Stress oxydatif et supplémentation en antioxydants

 

Le stress oxydatif est marqué par la cohérence des deux concepts contradictoires et complémentaires en même temps. En effet, il s’agit d’un rapport entre les éléments qui empêchent l’oxydation tissulaire et les substances nuisibles que nous allons exposer l’un après l’autre. Mais, il faut notamment connaitre que ces derniers sont tous les deux constitués d’un groupe de molécules qui mènent un combat sans fin dans notre corps. En ce qui concerne les antioxydants, ils sont classés en deux groupes. Il existe les antioxydants enzymatiques créés de manière naturelle dans les cellules lui-même. Il y a également ceux qui sont apportés par les contenus nutritionnels appelés habituellement antioxydants non enzymatiques. À propos des radicaux libres, ils sont, généralement produits à partir de l’oxygène qui alimente l’organisme d’éléments nuisibles. Ils proviennent aussi de l’électron détaché d’un point quelconque et se fixent à l’endroit inapproprié.

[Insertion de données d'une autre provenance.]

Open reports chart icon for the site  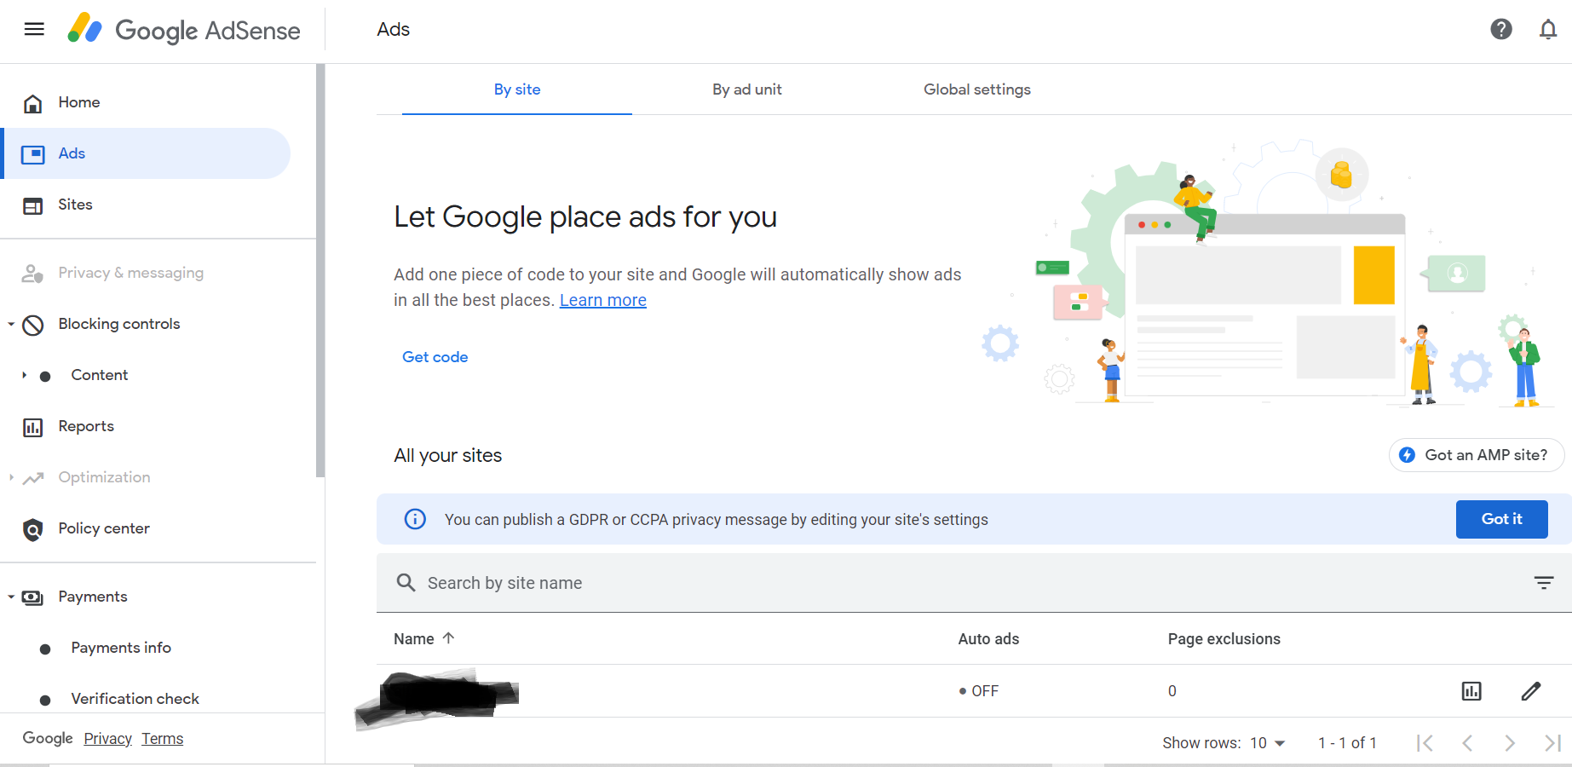coord(1471,691)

Les antioxydants réagissent en tant que vecteurs protecteurs de l’organisme humain. De ce fait, les enzymes existant dans notre corps détiennent chacun un rôle respectif. En premier lieu, il y a la catalase qui est un enzyme garant de la transformation des molécules destructrices apportées par l’oxygène en élément vital comme l’eau. Ensuite, le super oxyde dismutase modère la force des radicaux libres en eau oxygénée. Enfin, l’enchaînement réactif continu avec la collaboration entre le glutathion peroxydase et le glutathion réductase réduisent l’eau oxygénée en eau. Les antioxydants non enzymatiques prennent également une part importante dans la destruction des radicaux libres présents dans notre corps. Ils se présentent sous différente forme selon les aliments qui les contiennent. En citant comme exemple les acides uriques, les vitamines C et E, les flavonoïdes et le lycopène.

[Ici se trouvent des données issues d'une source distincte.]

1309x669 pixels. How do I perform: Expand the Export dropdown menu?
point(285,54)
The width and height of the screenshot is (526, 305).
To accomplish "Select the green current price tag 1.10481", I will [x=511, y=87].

Cependant, la réalité ne permet pas souvent au système de protection oxydante de neutraliser les composants toxiques émis par les radicaux libres. Cela entraine une oxydation de tissu cellulaire, d’ADN, de lipide et de protéine. Par ailleurs, le simple geste de respirer ou de courir peut favoriser l’affaiblissement des défenses anti oxydantes. Ainsi, l’activité sportive, la contraction musculaire et l’épreuve physique intense peuvent déclencher l’amplification des radicaux libres. Selon le système respiratoire, l’air qui circule dans le poumon dégage des molécules transporteuses d’électrons toxiques comme l’ubiquinone et l’hypoxanthine qui stimulent l’oxygène. Les radicaux libres peuvent aussi se produire lors de la phagocytose. Il est vrai que les phagocytes prennent une part importante dans le fonctionnement de l’organisme et le système immunitaire par la destruction des microbes et des cellules nocives présentes dans le corps humain. Néanmoins, ils sont aussi responsables du stress oxydatif puisque des électrons peuvent s’échapper pendant le travail d’élimination des agents agresseurs. Ces électrons vont stimuler l’oxygène respiré et libèrent à son tour des particules destructives.

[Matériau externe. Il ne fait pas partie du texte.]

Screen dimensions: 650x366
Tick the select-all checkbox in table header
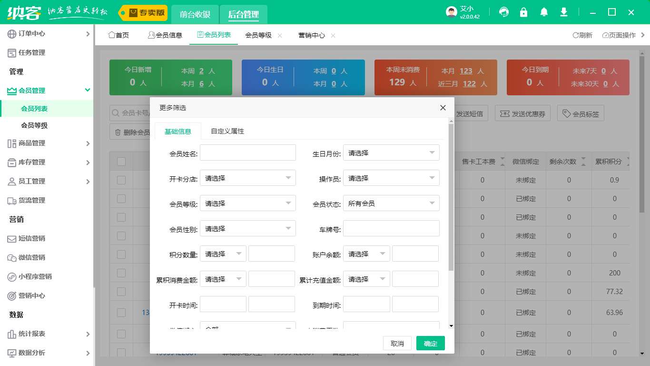(121, 162)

Des études montrent que les complémentations alimentaires en antioxydant permettent aussi d’améliorer le système pour la lutte contre les radicaux libres. Mais il apparaît essentiel de savoir que l’apport en supplément antioxydant entraine une accoutumance au niveau de l’organisme. De ce fait, la fabrication naturelle des antioxydants enzymatiques diminue. Il est donc conseillé à une personne normale à consommer une grande quantité d’aliments sains et naturels. Les additifs nutritionnels sont principalement administrés en tant que régime thérapeutique nécessitant un avis médical.